OBJETIVO 1: En el fragmento sobre sor Juana que aparece más abajo, resume en forma de lista el párrafo que empieza con «Poco, apenas nada, es lo que conocemos» sin perder sus datos principales.
OBJETIVO 2: Según el fragmento sobre sor Juana, ¿qué edad tenía cuando llegó a la corte?
━━━ FRAGMENTO ━━━
SOR JUANA INÉS DE LA CRUZ
Obra poética
Carta Atenagórica
Carta de Monterrey
Respuesta a Sor Filotea
5/5
Uno de los terrenos “profesionales” donde tradicionalmente
ha existido más presencia femenina es el de la Literatura. Dentro del barroco
novohispánico, la figura casi anónima en cuanto a datos biográficos de sor
Juana Inés de la Cruz destaca por su proyección en su época, su éxito
“editorial” ya en vida y, sobre todo, por su enorme calidad literaria e
intelectual. Más de uno serán los motivos que permitan entender la aparición de
la autora, pero es indudable que la decidida fundación de universidades del
imperio hispánico contribuyó a que la pujante vida cultural de Nueva España
—hoy Méjico— permitiese el surgimiento de una figura como la de sor Juana,
impensable —y, de hecho, inexistente— en otros ámbitos geográficos.
Poco, apenas nada, es lo que conocemos de la vida de esta
monja jerónima. Nacida en 1651 o tal vez 1649 de padres adúlteros pero de
cierto rango, accedió en su adolescencia a la corte virreinal como dama de la
virreina, de donde posteriormente, rechazando la idea del matrimonio —que sin
duda le habría impedido incluso la muy mermada libertad que las constricciones de
la vida religiosa le permitieron—, intentó profesar primero con las carmelitas
y, casi de inmediato, con los mucho menos rigurosos jerónimos.
A juzgar por su obra, sor Juana no carecía de sentimiento
religioso; sin embargo, era plenamente consciente de que el factor determinante
en su toma de hábitos fue que la vida conventual era la única salida razonable
para que una mujer soltera pudiese mantener tanto su autonomía personal e
intelectual como su estatus. Así nos lo hace saber en la Respuesta a Sor Filotea, uno de sus textos fundamentales:
“Entréme
religiosa, porque aunque conocía que tenía el estado cosas (de las accesorias
hablo, no de las formales) muchas repugnantes a mi genio, con todo, para la
total negación que tenía al matrimonio, era lo menos desproporcionado y lo más
decente que podía elegir en materia de la seguridad que deseaba de mi
salvación; a cuyo primer respecto (como al fin más importante) cedieron y
sujetaron la cerviz todas las impertinencillas de mi genio, que eran de querer
vivir sola; de no querer tener ocupación obligatoria que embarazase la libertad
de mi estudio, ni rumor de comunidad que impidiese el sosegado silencio de mis
libros”.
Ávida lectora desde edad tempranísima, para cuando accede a
la corte con dieciséis o diecisiete años lo hace casi precedida por su fama,
con conocimientos y memoria de vastedad tales que hasta intelectuales reputados
se reunían para “examinarla” asombrados por su saber. Se sabe que fue autora de una extensa
correspondencia —buena parte de la cual o se ha perdido, o no está localizada—,
así como ensayista, matemática, música… pero el terreno que le ha granjeado
fama duradera —así como mayores quebraderos de cabeza en vida— es el de la
Poesía, donde un par de centenares de piezas la convierten en una autora
considerablemente prolífica.
━━━ DATOS BRUTOS ━━━
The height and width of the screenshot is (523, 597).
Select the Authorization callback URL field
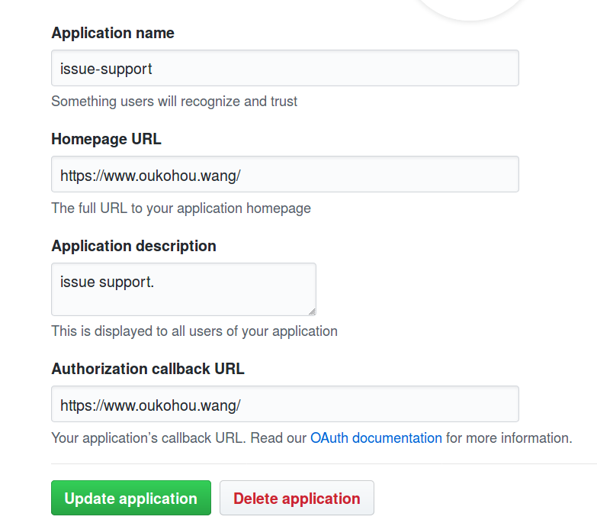[x=284, y=405]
━━━
RESPUESTA ESCRITA 1:
- Se sabe muy poco de la vida de esta monja jerónima.
- Nació en 1651, o quizá en 1649, de padres adúlteros pero de cierto rango.
- En su adolescencia entró en la corte virreinal como dama de la virreina.
- Rechazó el matrimonio, que le habría quitado incluso la escasa libertad que le permitió la vida religiosa.
- Intentó profesar primero con las carmelitas y, casi enseguida, con los jerónimos, mucho menos rigurosos.

RESPUESTA ESCRITA 2: Tenía dieciséis o diecisiete años.